Kutipan Teks »
Selanjutnya ia berdiri lalu keluar. Nabi s.a.w. kebetulan masuk di tempatku
pada waktu itu, lalu saya beritahukanlah hal tadi. Beliau s.a.w. terus
bersabda: "Barangsiapa yang diberi cobaan
sesuatu dari gadis-gadis seperti ini, lalu berbuat baik kepada mereka, maka
gadis-gadis itulah yang akan menjadi tabir untuknya dari siksa neraka."
(Muttafaq 'alaih)
Dari Aisyah radhiallahu
'anha pula, katanya: "Saya didatangi oleh seorang wanita miskin yang
membawa kedua anak gadisnya, lalu saya memberikan makanan kepada mereka itu
berupa tiga biji buah kurma. Wanita itu memberikan setiap sebiji kurma itu
kepada kedua anaknya.sebuah seorang dan sebuah lagi diangkatnya ke mulutnya -
hendak dimakan sendiri. Tiba-tiba kedua anaknya itu meminta supaya diberikan
saja yang sebuah itu untuk mereka makan pula lalu wanita tadi memotong buah
kurma yang hendak dimakan itu menjadi dua buah dan diberikan pada kedua
anaknya. Keadaan wanita itu amat mengherankan saya, maka saya beritahukan apa
yang diperbuat wanita itu kepada Rasulullah s.a.w., kemudian beliau bersabda: "Sesungguhnya Allah telah
mewajibkan untuk wanita itu akan masuk syurga karena kelakuannya tadi dan akan
dimerdekakan pula dari siksa neraka." (Riwayat Muslim)

Tujuan Tugas 1 » Tuliskan kembali bagian kutipan hadis tentang anak perempuan, mulai dari "Selanjutnya ia berdiri" dan terus sampai "(Muttafaq 'alaih)".
Tujuan Tugas 2 » Sambung kutipan hadis tentang anak perempuan itu dengan bagian berikutnya, dimulai setelah kalimat terakhir yang tercantum.
Materi di bawah ini sama sekali tidak dipakai.

Data yang Diberikan »
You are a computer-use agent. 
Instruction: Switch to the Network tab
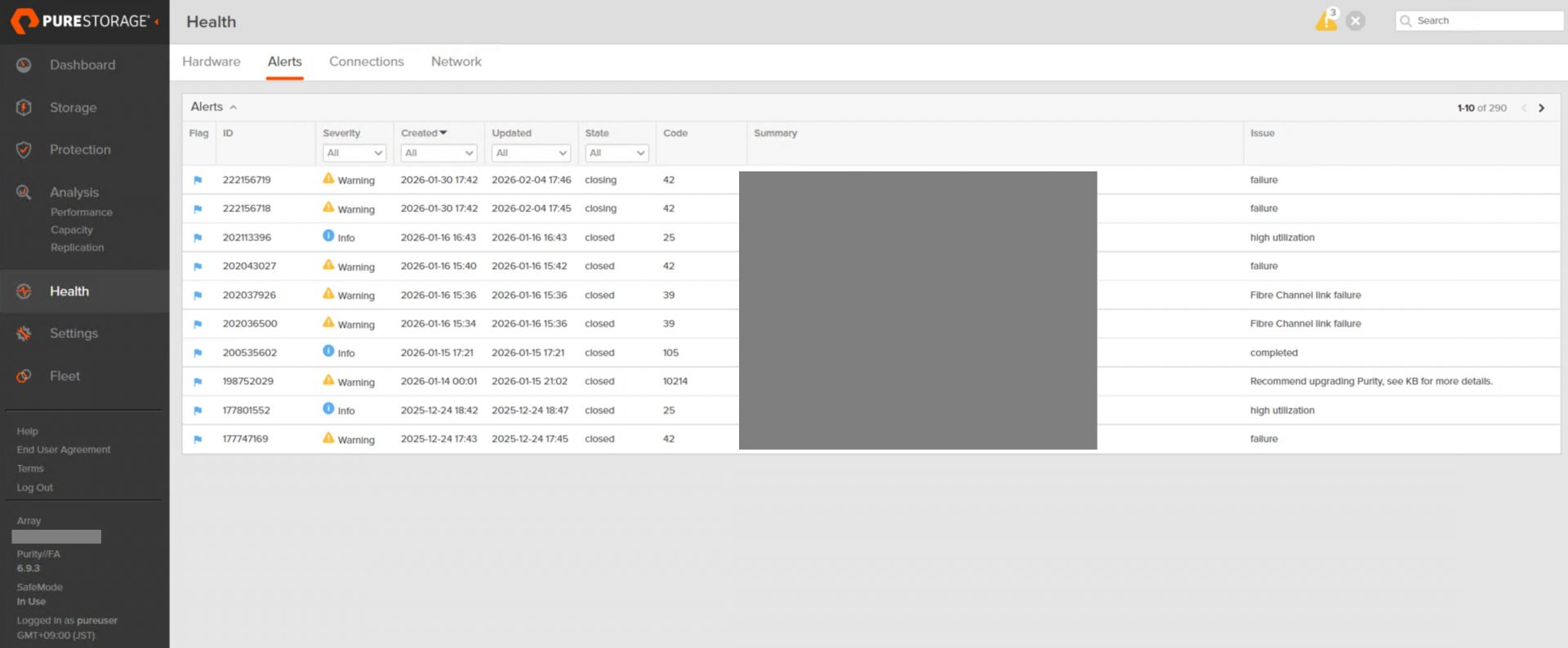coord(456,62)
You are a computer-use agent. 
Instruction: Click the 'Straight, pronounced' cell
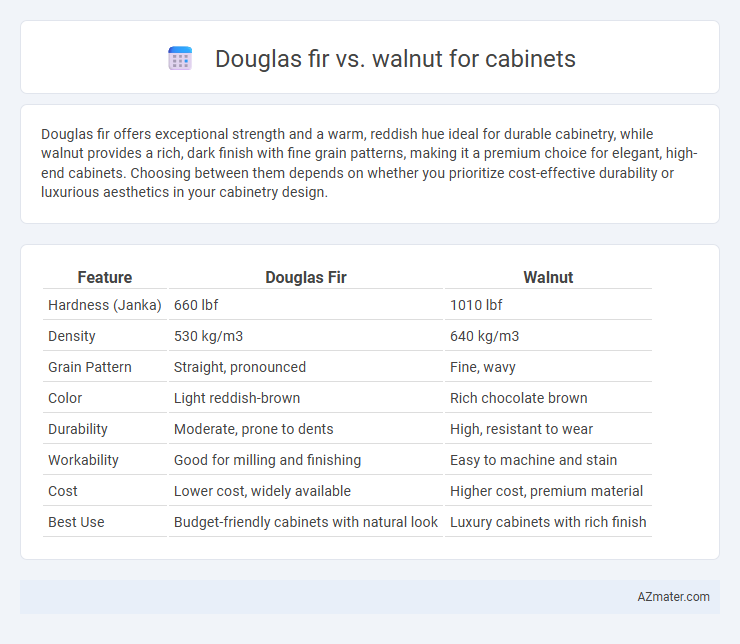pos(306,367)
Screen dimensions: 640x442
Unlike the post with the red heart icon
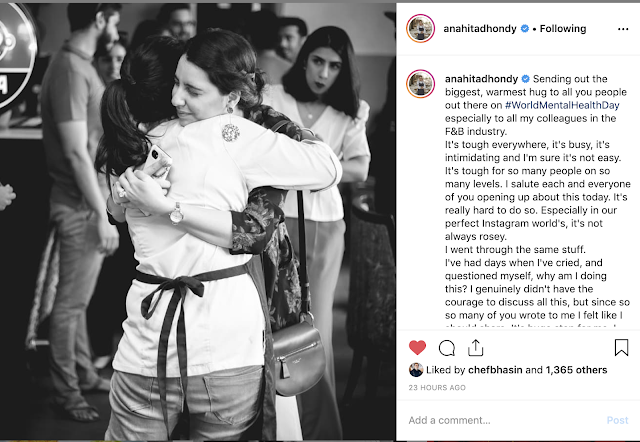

Hasil Tugas 1 »
Selanjutnya ia berdiri lalu keluar. Nabi s.a.w. kebetulan masuk di tempatku
pada waktu itu, lalu saya beritahukanlah hal tadi. Beliau s.a.w. terus
bersabda: "Barangsiapa yang diberi cobaan
sesuatu dari gadis-gadis seperti ini, lalu berbuat baik kepada mereka, maka
gadis-gadis itulah yang akan menjadi tabir untuknya dari siksa neraka."
(Muttafaq 'alaih)

Hasil Tugas 2 »
Dari Abu Syuraih, yaitu
Khuwailid bin 'Amr al-Khuza'i r.a., katanya: "Nabi s.a.w. bersabda: "Sesungguhnya saya sangat
memberatkan dosa - kesalahan -orang yang menyia-nyiakan haknya dua golongan
yang lemah, yaitu anak yatim dan orang perempuan."
Dari Mus'ab bin Sa'ad
bin Abu Waqqash radhfallahu 'anhuma, katanya: "Sa'ad merasa bahwasanya ia
memiliki kelebihan keutamaan dari orang-orang yang sebawahnya, kemudian Nabi
s.a.w. bersabda:"Bukankah engkau semua tidak akan memperoleh pertolongan
atau rezeki melainkan dengan sebab usaha dari orang-orang yang lemah dari
kalanganmu semua itu."
Dari Abuddarda', yaitu
'Uwaimir r.a., katanya: "Saya mendengar Rasulullah s.a.w.
bersabda:"Carilah untukmu orang-orang yang lemah, sebab hanyasanya engkau
semua diberi rezeki serta pertolongan dengan sebab orang-orang yang lemah di
kalangan engkau semua itu."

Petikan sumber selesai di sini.